Selected passage -
☆ ☆ ☆ ☆ ☆
To Bookbinder, the common thread in all of the scandals—from Trump’s pressuring of Ukraine to the new revelations about his DOJ obtaining communications data—is a consistent effort to enlist every element of federal power for his personal and political benefit (a dynamic I’ve examined before). Trump, Bookbinder noted, did much of that in full public view. He pardoned Roger Stone and Paul Manafort, political allies who refused to cooperate with Special Counsel Robert Mueller’s investigation. Trump companies also famously billed the government for costs associated with stays at properties he owned.
The evidence already available, Bookbinder said, shows that Trump’s determination to use federal power to benefit him and his allies was felt in every corner of government. That demands a more systematic investigation, he argued, of how the full range of government agencies made decisions that helped political allies, well-connected lobbyists, or businesses associated with Trump himself.
Dean took a similar view. “The Nixon presidency is unique in that you had, first of all, the Senate Watergate committee, then the House impeachment inquiry; you had a Watergate special prosecutor and his taping system—that’s a remarkable record of a presidency in finding out what they did was wrong,” he told me. By comparison, “there’s not a fraction of that kind of knowledge” on Trump, he believes.
It’s not easy, though, to identify an investigative approach that could effectively fill in that picture.
One option, Bookbinder told me, would be for the Biden administration to create some kind of independent, blue-ribbon commission to examine abuses at each federal agency—or to assign each agency’s inspector general with responsibility for documenting conflicts of interest or other problems. But he and other experts note that the administration is highly unlikely to pursue such a course, because Biden wants to be seen as looking forward, rather than retrying the behavior of his predecessor. If anything, Biden’s Justice Department has frustrated some congressional Democrats and liberal activists by arguing, on institutional grounds, against releasing Trump’s tax returns and former Attorney General Bill Barr’s memo justifying the decision not to indict the former president for obstruction of justice in the Russia probe.
☆ ☆ ☆ ☆ ☆
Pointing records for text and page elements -
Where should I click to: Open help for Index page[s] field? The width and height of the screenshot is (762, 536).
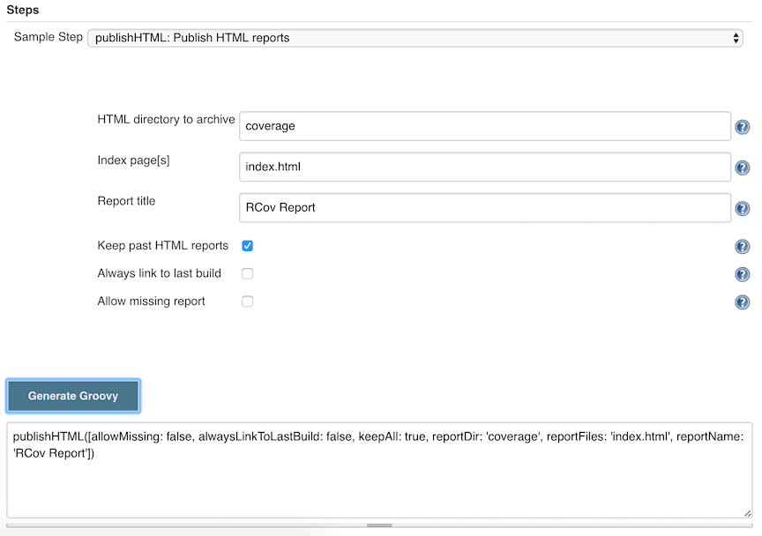click(x=742, y=167)
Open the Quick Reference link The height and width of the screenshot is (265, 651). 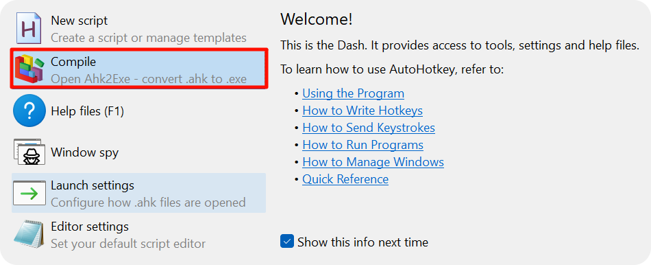pos(345,179)
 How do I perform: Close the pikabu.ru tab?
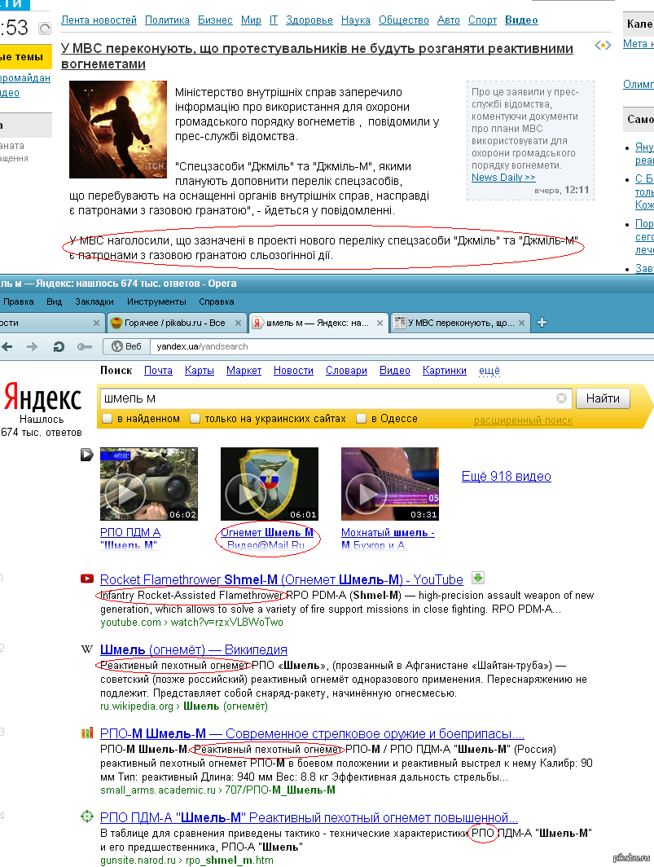tap(238, 323)
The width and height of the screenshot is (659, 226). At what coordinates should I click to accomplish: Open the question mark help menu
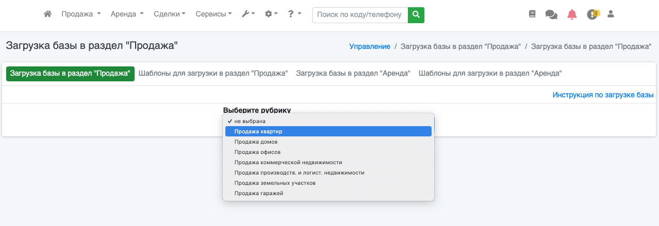294,14
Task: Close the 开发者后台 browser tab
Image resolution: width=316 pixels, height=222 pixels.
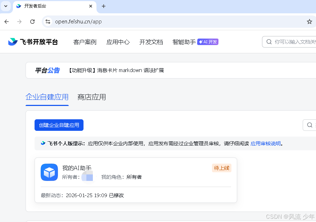Action: click(x=91, y=6)
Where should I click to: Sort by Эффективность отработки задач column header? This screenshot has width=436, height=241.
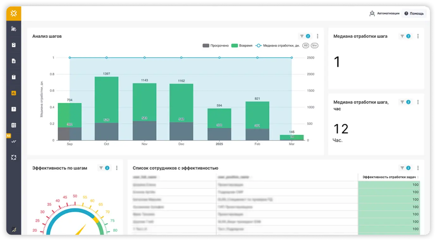click(x=389, y=177)
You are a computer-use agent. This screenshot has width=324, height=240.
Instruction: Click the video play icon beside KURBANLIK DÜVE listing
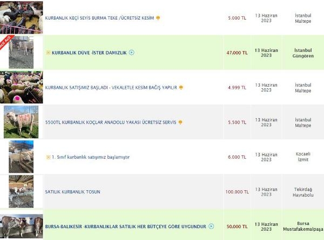click(132, 53)
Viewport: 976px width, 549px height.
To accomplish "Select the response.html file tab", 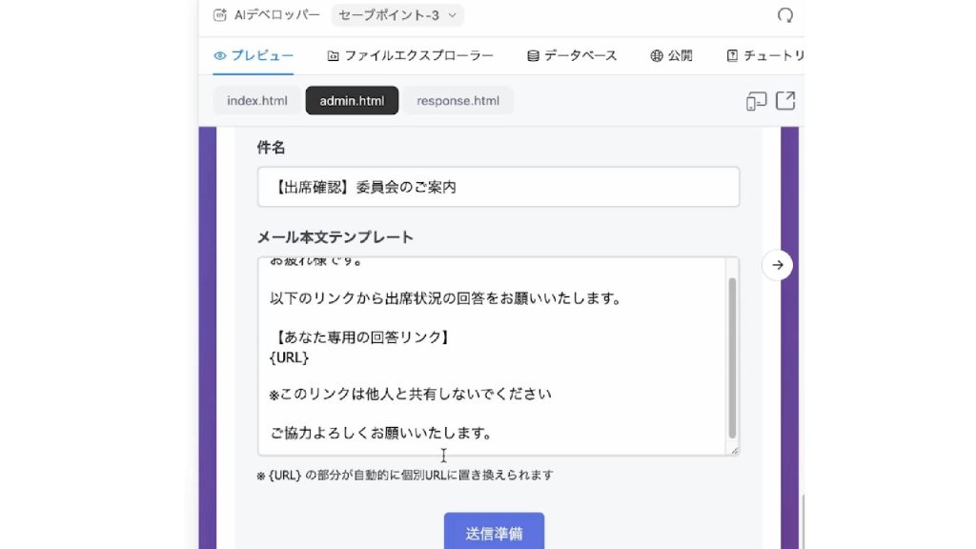I will click(x=458, y=101).
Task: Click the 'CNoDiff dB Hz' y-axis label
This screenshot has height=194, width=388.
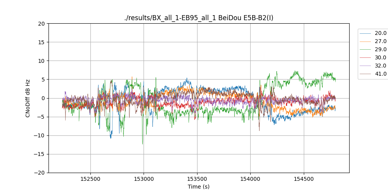Action: (28, 98)
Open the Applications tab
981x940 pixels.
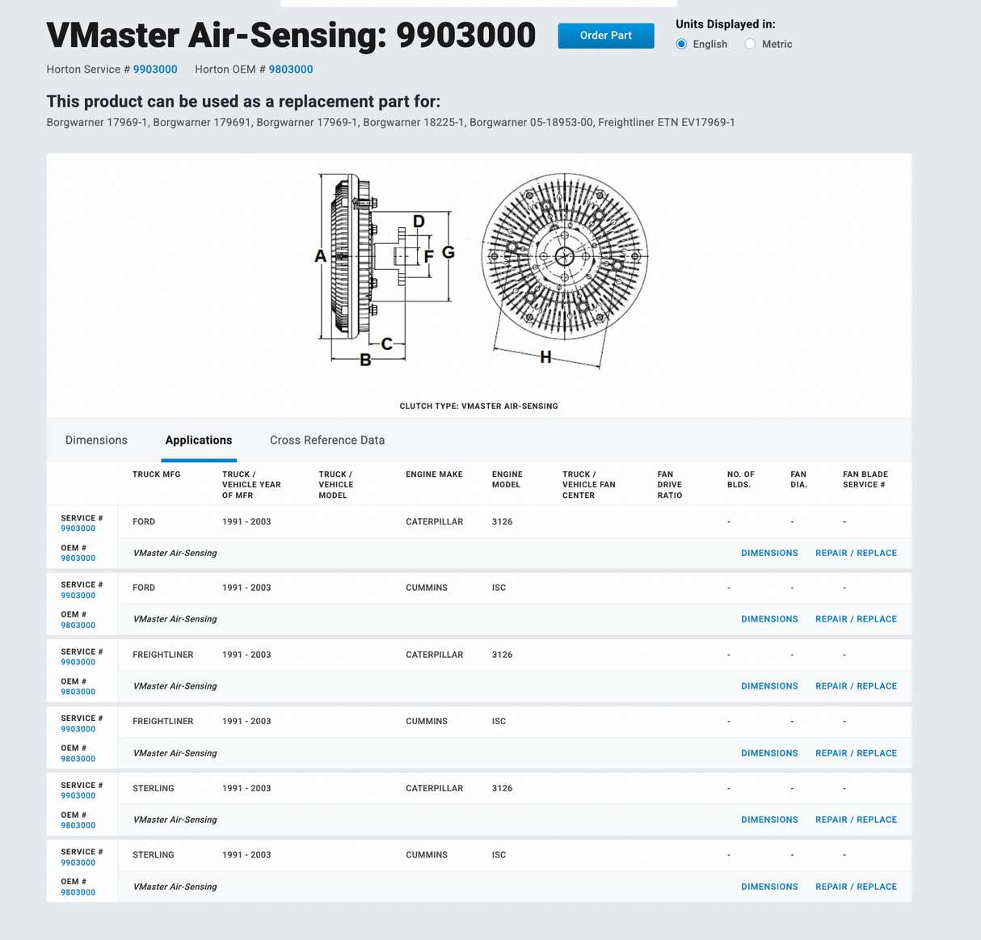click(x=198, y=440)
☆ ☆ ☆ ☆ ☆
Task brief - From the passage on investigating Trump's use of federal power, copy out word for word the portion starting with "Dean took a" and going on through "in that picture.".

Answer to this task -
Dean took a similar view. “The Nixon presidency is unique in that you had, first of all, the Senate Watergate committee, then the House impeachment inquiry; you had a Watergate special prosecutor and his taping system—that’s a remarkable record of a presidency in finding out what they did was wrong,” he told me. By comparison, “there’s not a fraction of that kind of knowledge” on Trump, he believes.
It’s not easy, though, to identify an investigative approach that could effectively fill in that picture.